(ФРАГМЕНТ СТРАНИЦЫ)
┏━━

Ссылки для упрощенного доступа

Ольга Славникова: «Ответы на вопросы, поставленные в 1917 году, не получены»


Ольга Славникова: «Я много раз задавала вопрос себе вот какой: а можно ли сегодня писать роман в жанре утопии? И понимаю, что нельзя». [Фото — <i>GNU Free Documentation License</i>]
Ольга Славникова: «Я много раз задавала вопрос себе вот какой: а можно ли сегодня писать роман в жанре утопии? И понимаю, что нельзя». [Фото — <i>GNU Free Documentation License</i>]

В романе Ольги Славниковой «2017» действие происходит на Урале. Герои — хитники — заняты незаконной добычей драгоценных камней, горные духи и образ Хозяйки Медной горы окружают их. Но вот в 2017 году на городской площади разыгрываются сцены Октябрьского переворота: костюмированное шоу перерастает в беспорядки.


6 декабря Ольга Славникова стала лауреатом премии «Русский Букер», которая присуждается за лучший роман на русском языке. В данном случае им был признан роман «2017». Это дата, безусловно, знаковая.

┗━━

(ИСХОДНЫЕ СТРОКИ)
┏━━

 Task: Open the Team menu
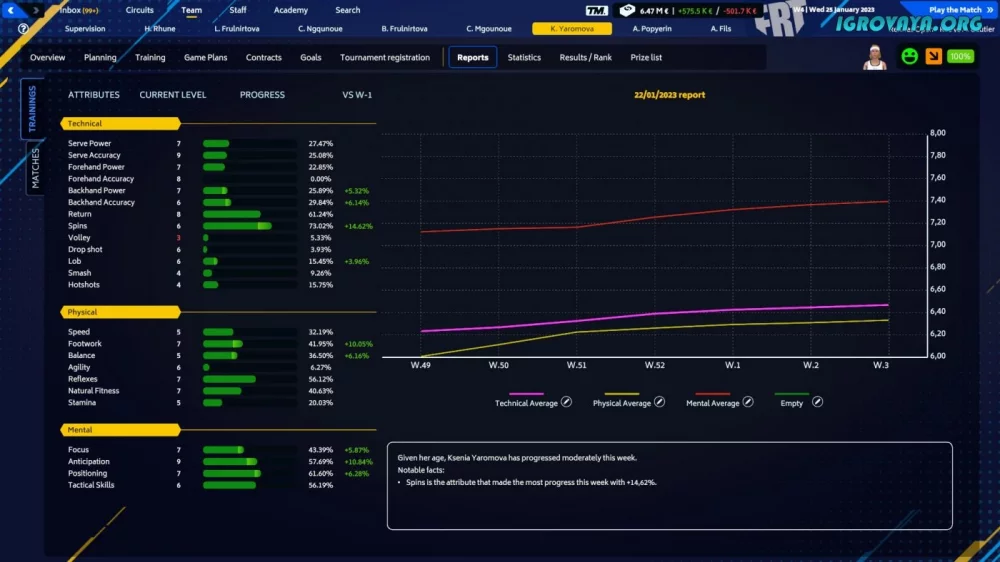point(191,10)

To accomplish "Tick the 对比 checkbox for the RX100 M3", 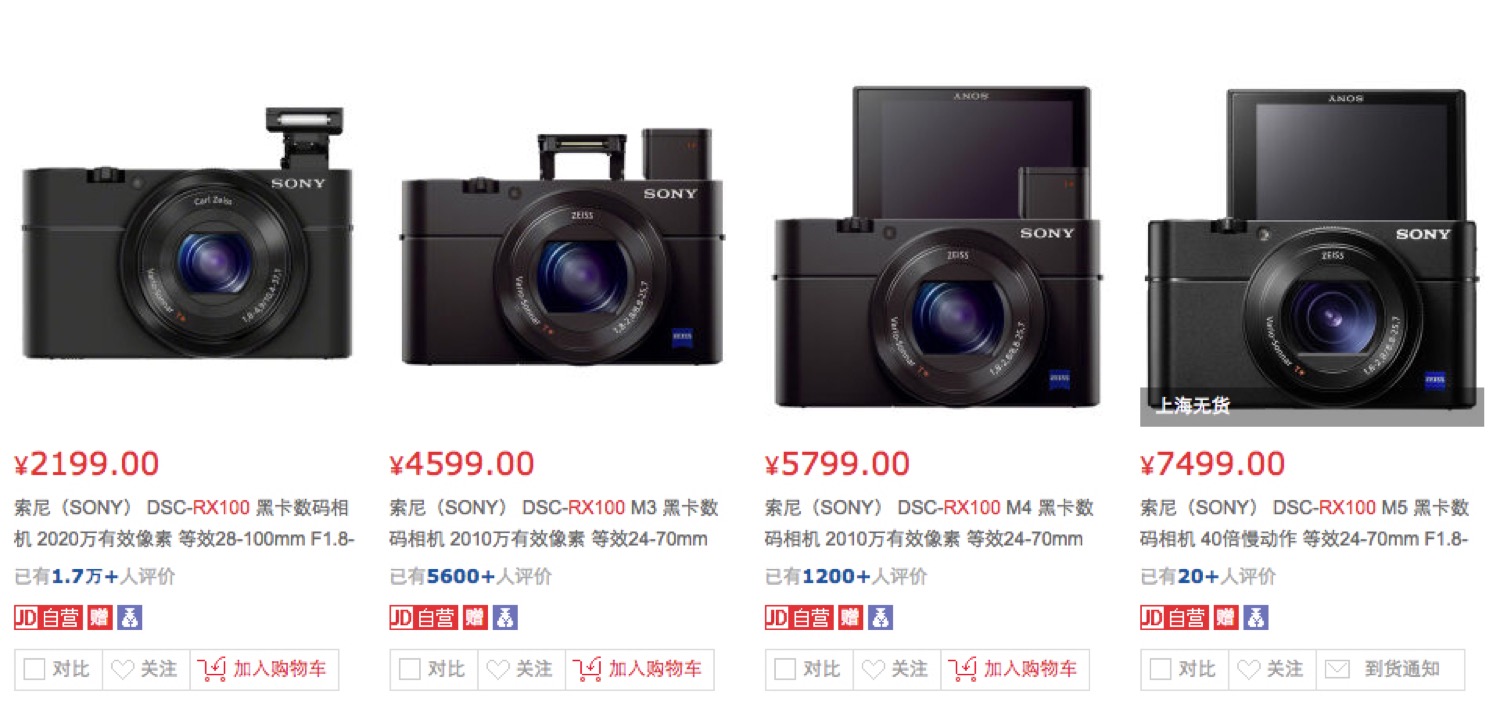I will (410, 669).
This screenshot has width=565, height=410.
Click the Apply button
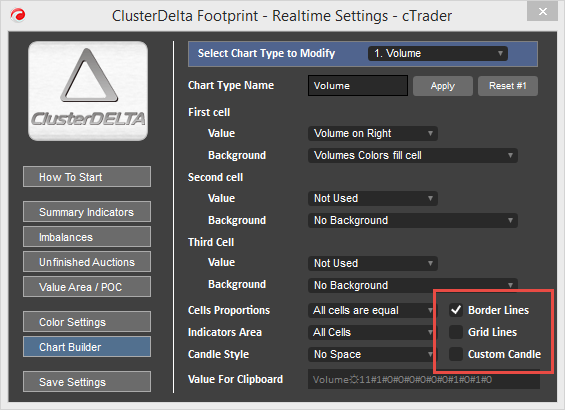pos(443,86)
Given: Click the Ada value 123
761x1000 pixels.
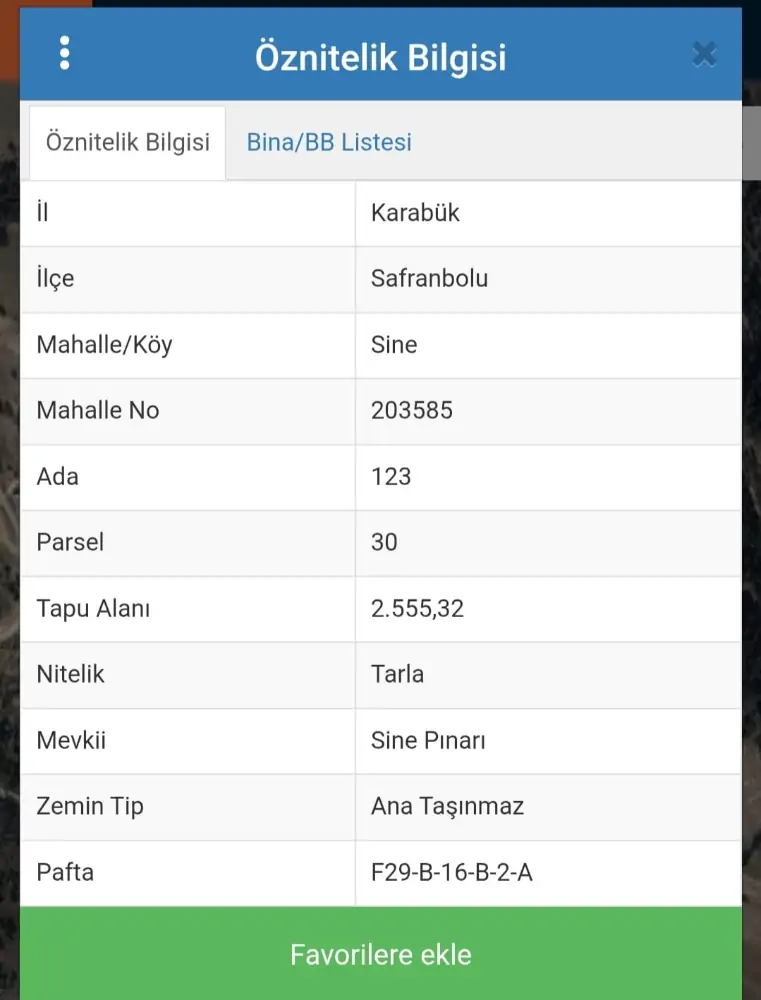Looking at the screenshot, I should coord(391,476).
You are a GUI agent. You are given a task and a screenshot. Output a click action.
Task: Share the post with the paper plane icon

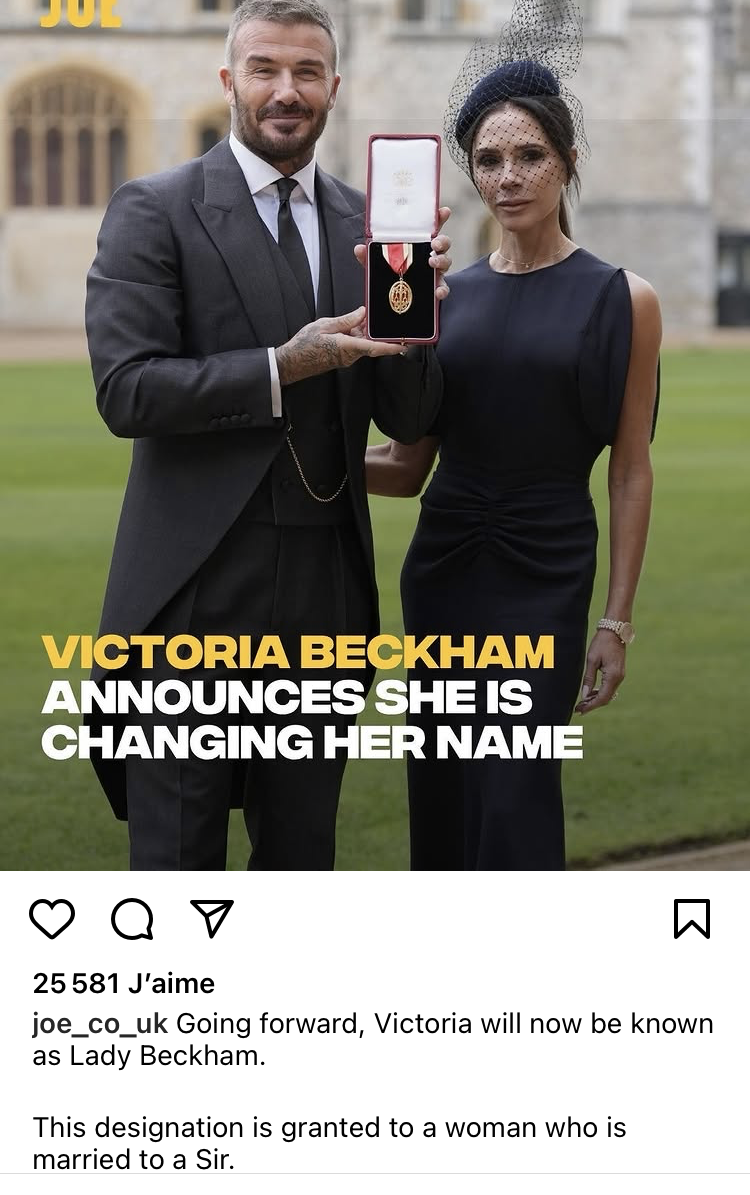212,918
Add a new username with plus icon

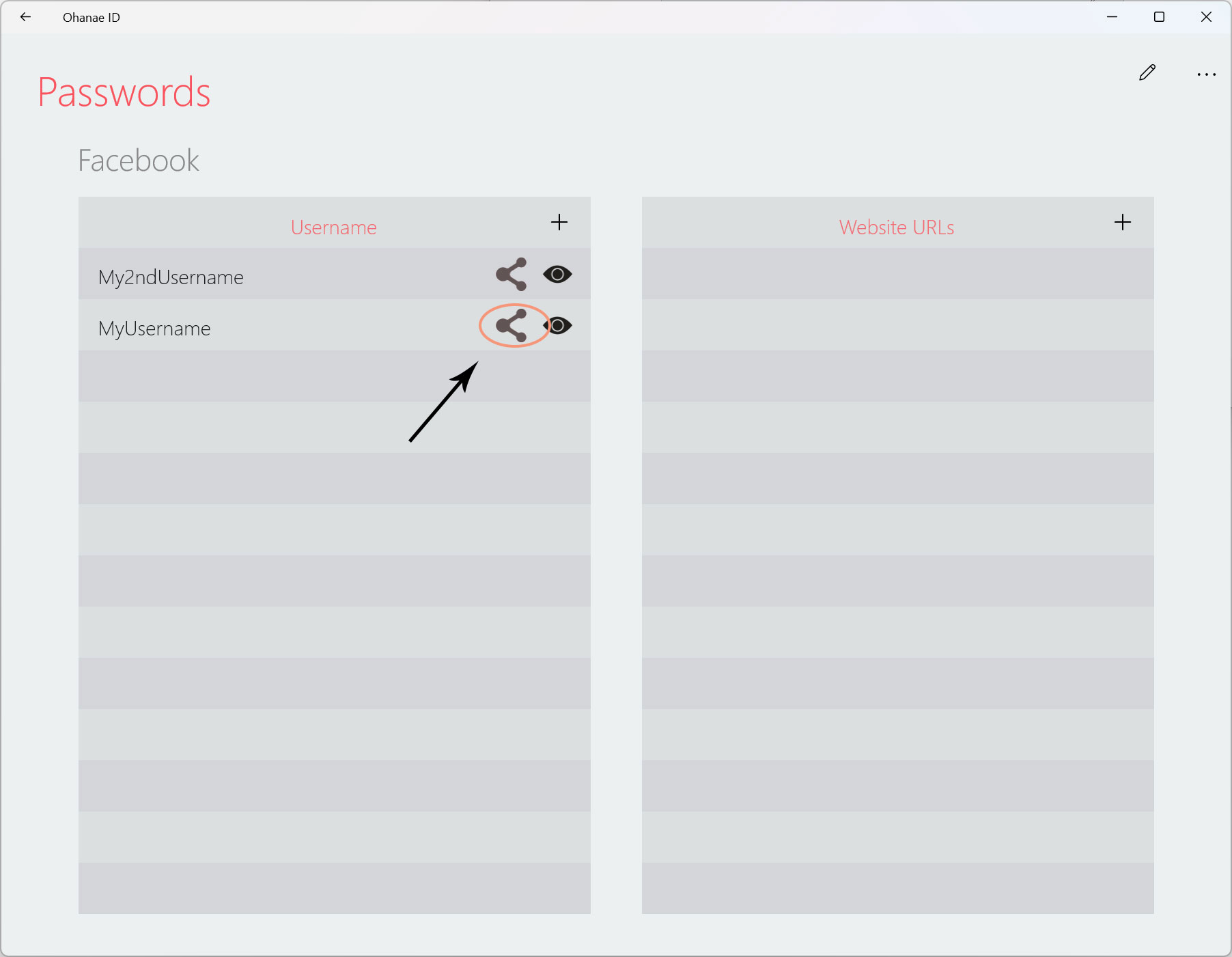(559, 222)
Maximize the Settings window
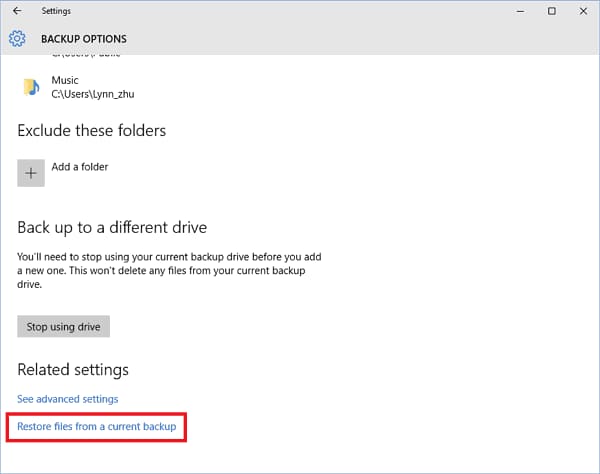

┗━━

(ЗАДАНИЯ)
a) Процитируйте отрывок статьи об Ольге Славниковой от слов «6 декабря Ольга» до слов «дата, безусловно, знаковая.» включительно.
b) Выведите дословно часть строк: от строки с «You are a GUI» до самого конца строк, обе границы включительно. Изображения в ответ не переносите.

(ОТВЕТЫ К ЗАДАНИЯМ)
a)
6 декабря Ольга Славникова стала лауреатом премии «Русский Букер», которая присуждается за лучший роман на русском языке. В данном случае им был признан роман «2017». Это дата, безусловно, знаковая.

b)
You are a GUI agent. You are given a task and a screenshot. Output a click action.
Task: Share the post with the paper plane icon

212,918
Add a new username with plus icon

(559, 222)
Maximize the Settings window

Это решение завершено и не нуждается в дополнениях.